You not only get the candy you expected and momentarily feared you’d be denied (jes makes it sweeter), you get the candy BEHIND it too!
But the weird thing? Instead of another 3-pack large size Reece’s, I get a smaller two-pack size. Meaning, I spared some poor sucker from having to pay a full dollar for what was clearly going to be an 85 cent candy. Oh, and I ate all five PB cups but I’m sure I ran it off later…
I have to admit, it feels like a new 360, which I just like, and its integration with the Xbox actually got me to reactivate my Netflix membership which I had canceled in preference to Time Warner’s growing HD channel lineup and on-demand services.
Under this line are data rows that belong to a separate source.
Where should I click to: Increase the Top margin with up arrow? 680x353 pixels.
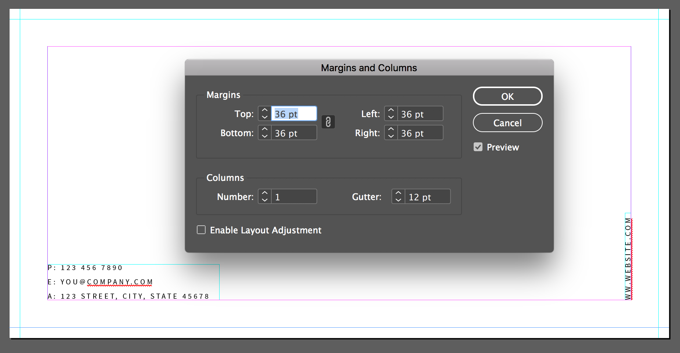tap(265, 110)
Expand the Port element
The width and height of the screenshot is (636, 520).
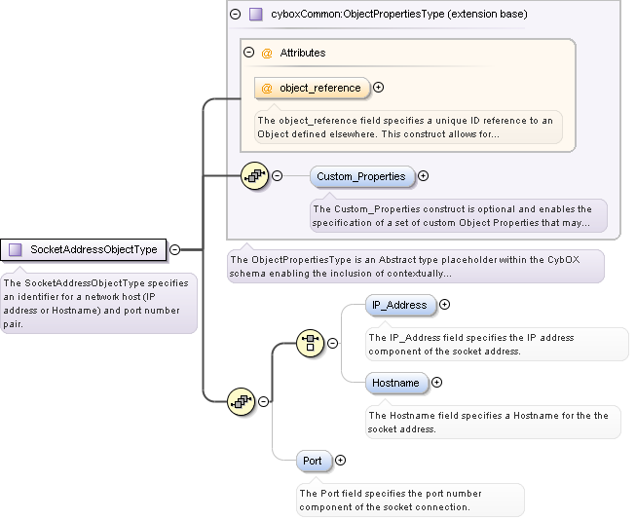(340, 460)
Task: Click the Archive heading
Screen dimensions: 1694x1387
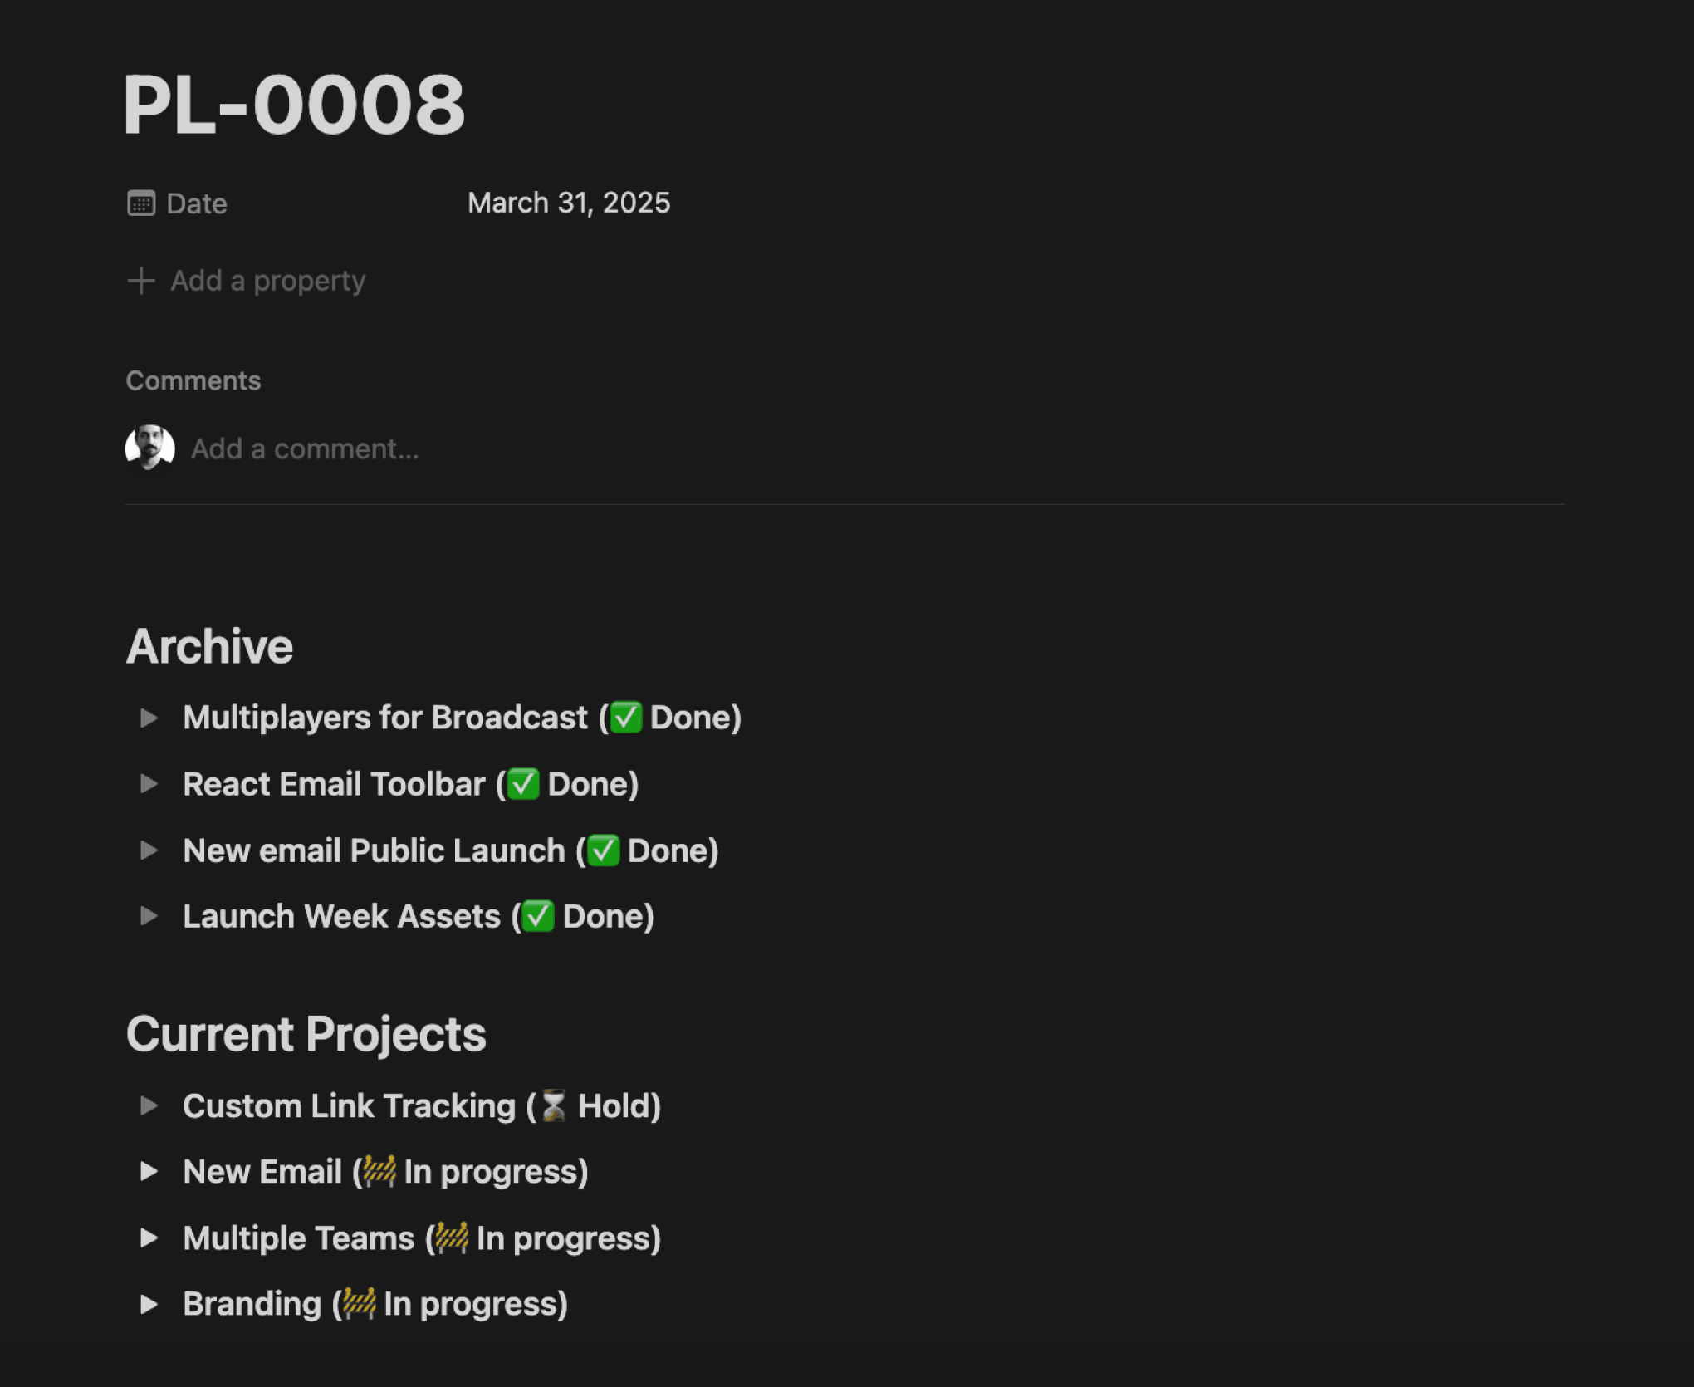Action: (x=209, y=646)
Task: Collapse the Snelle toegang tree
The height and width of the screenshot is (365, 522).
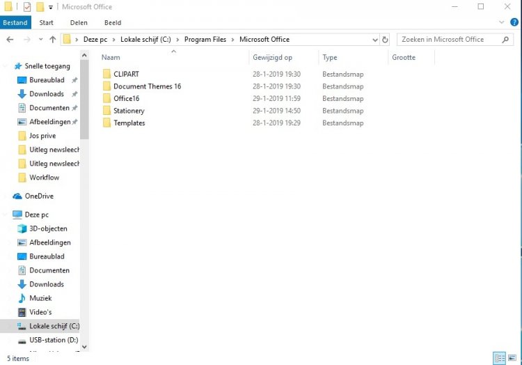Action: [x=6, y=66]
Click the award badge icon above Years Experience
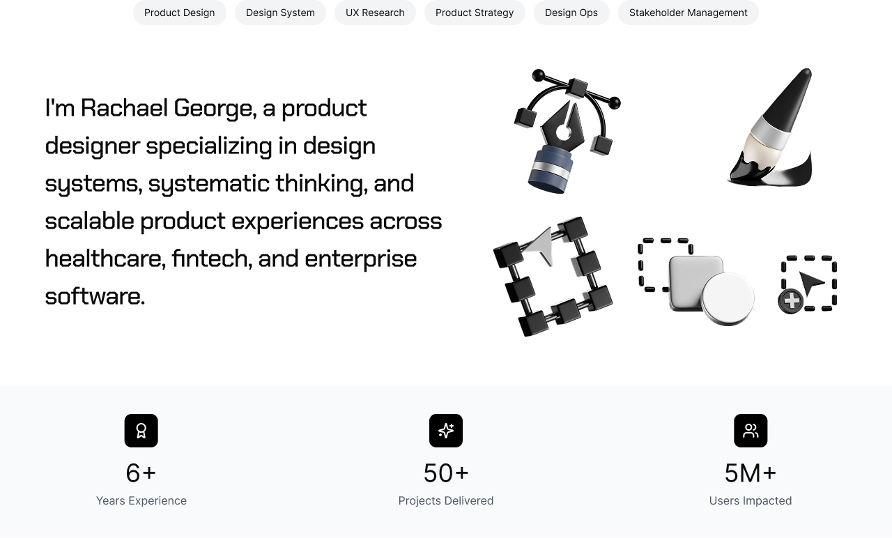Image resolution: width=892 pixels, height=538 pixels. click(x=141, y=431)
I chose the $9.99/mo Netflix option which means I can have one DVD at a time in my possession, but I can “Watch Instantly” to my heart’s content. Compare that to $3.99 or $4.99 per 4:3 crappy quality movie on On-Demand, and $5.99 or $6.99 for HD on-demand.
Because I wasted so much of the start of this post on vending machine tech advancements, let’s get right to the tale of the tape:
Selection: Netflix Watch Instantly (NWI) is awarded this point. This is an easy one. I have all the full seasons of The Office and 30 Rock at my fingertips on NWI. In HD, no less. Time Warner On Demand (TWOD) usually has maybe 10-20 HD movies, some of which you’d never watch. On NWI, I can get any TV show seemingly in HD, and tons of interesting indi flicks, award winners, foreign films, you name it. The two clear advantages for TWOD are new releases (they have ’em, NWI really doesn’t) and the fact that you don;t need to use a laptop to find new movies. At some point, you need to go to netflix.com and find new movies that have been released for “Watch Instantly” in order to enjoy them on your 360. But I do this in batches of maybe 10, so it’s not really been a problem yet. And no, I haven’t watched but maybe 1/10th of what I’ve got sitting on NWI yet, so no calling me couch potato.